導入
Redmineを使っている人がハマりがちな既知の不具合として、画像の遅延表示によって、アンカーリンクの表示位置が狂う問題があります。原因や対策について整理しました。
環境
Redmine:5.0.0~6.1.0(本記事執筆時点最新)
用語の定義
アンカーリンク:見出しなど、Webページ内の指定した場所へ移動するリンク
遅延表示:画面を表示してから画像などを必要に応じて読み込むことで、ページ全体の表示速度を向上させる技術
概要
RedmineのWikiでは各見出しが自動的にアンカーリンクになります。アンカーリンクの遷移先のコンテンツよりも上部に埋め込み画像があると、別の画面からアンカーリンクを使って画面遷移した場合に表示位置がずれることがあります。その原因と対策について調査してみました。
原因
Redmine5.0.0で導入された埋め込み画像の遅延表示機能で、imgタグにloading=”lazy”が付与されたことで画像が表示される前にアンカーリンクの遷移先のコンテンツの位置までスクロールし、その後に画像が表示されるためになります。
詳細は以下のサイトをご参照ください。
- 参考サイト
- Feature #36294 Lazy load inline images
- Patch #41919 Add width and height to img src
対策
対策法1:Wiki管理者が可能な対策
![]()といったWiki記法を使わず、画像を添付した後に該当画像の相対パスをコピーして、imgタグを自分で記載することで、遅延表示させない従来の画像表示が可能となります。
対策法2:サーバ管理者が可能な対策
Wiki記法を定義している以下を修正してRedmineを再起動する。
- スクリプトファイル:app/helpers/application_helper.rb
- メソッド:def parse_inline_attachments(text, project, obj, attr, only_path, options)
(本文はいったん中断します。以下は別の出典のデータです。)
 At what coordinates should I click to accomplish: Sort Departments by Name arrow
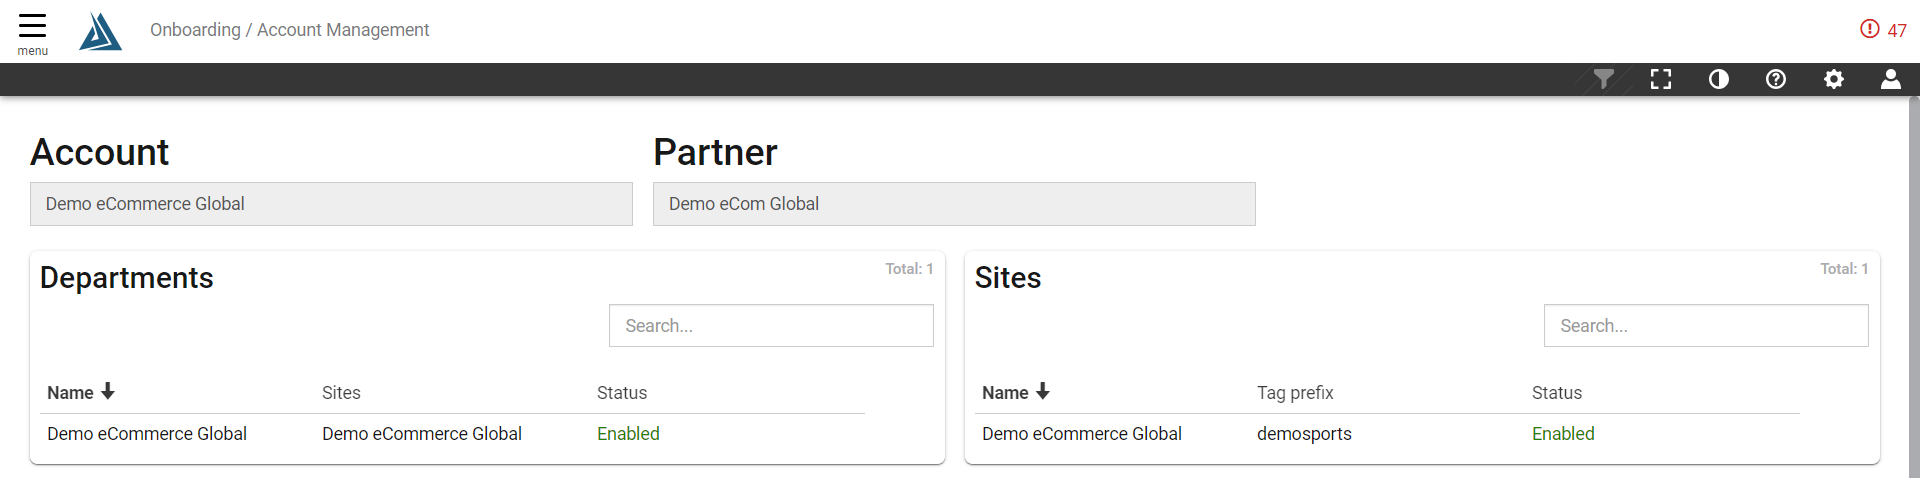(108, 392)
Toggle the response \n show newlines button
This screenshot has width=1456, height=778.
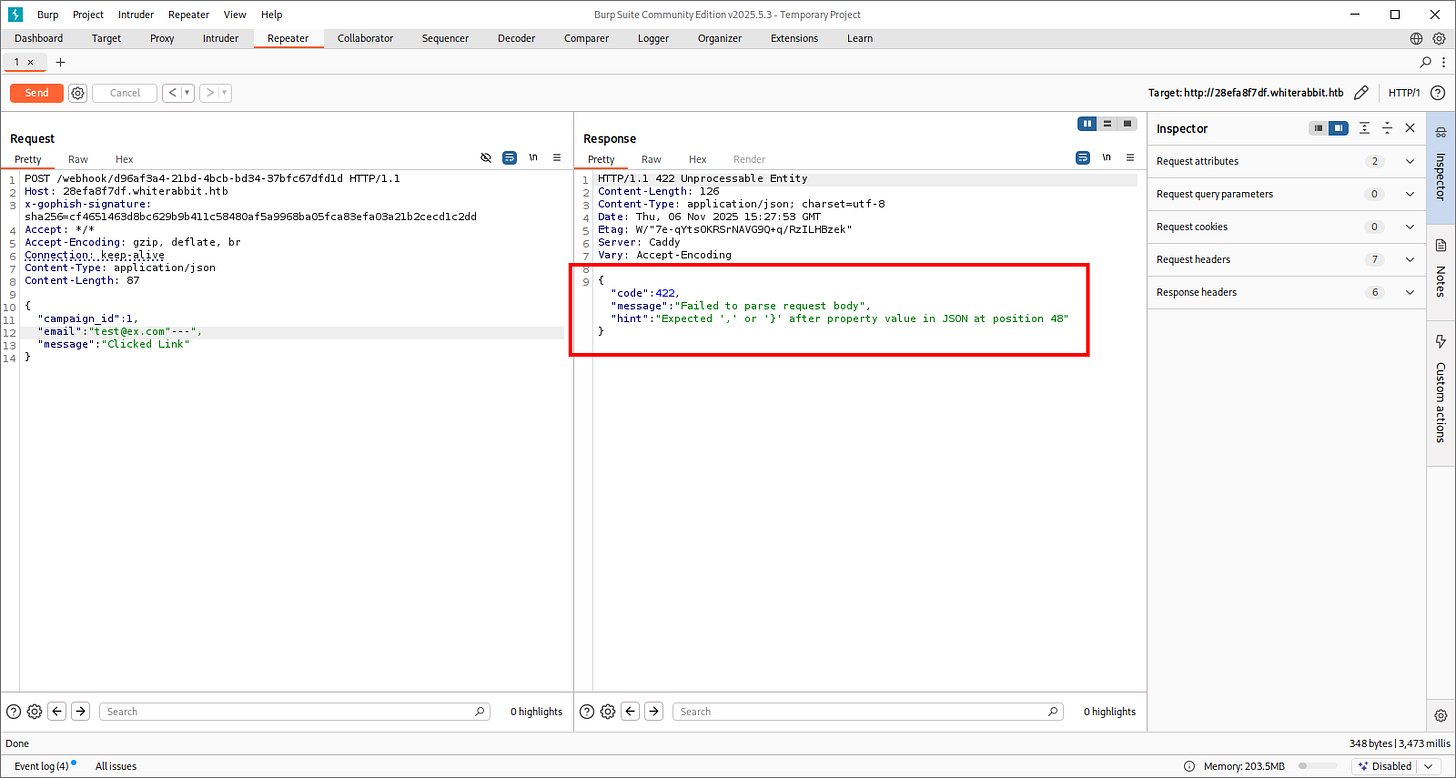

- 行:”src=\”#{image_url}\”#{title_and_alt_attrs} loading=\”lazy\”#{other_attrs}”
- 変更内容:loading=\”lazy\”を削除する、lazyをeagerに書き換える等
まとめ
Wikiで画像を使ってナレッジを残すといった使い方はとても一般的な使い方だと思いますので、そのWikiのアンカーリンクに画面遷移する際は注意が必要となります。
初期表示高速化の代償ではありますが、早く公式に対応されることを望みます。
原因と対策を知ることでユーザが対応することも可能となりますので、本記事が役に立つと嬉しいです。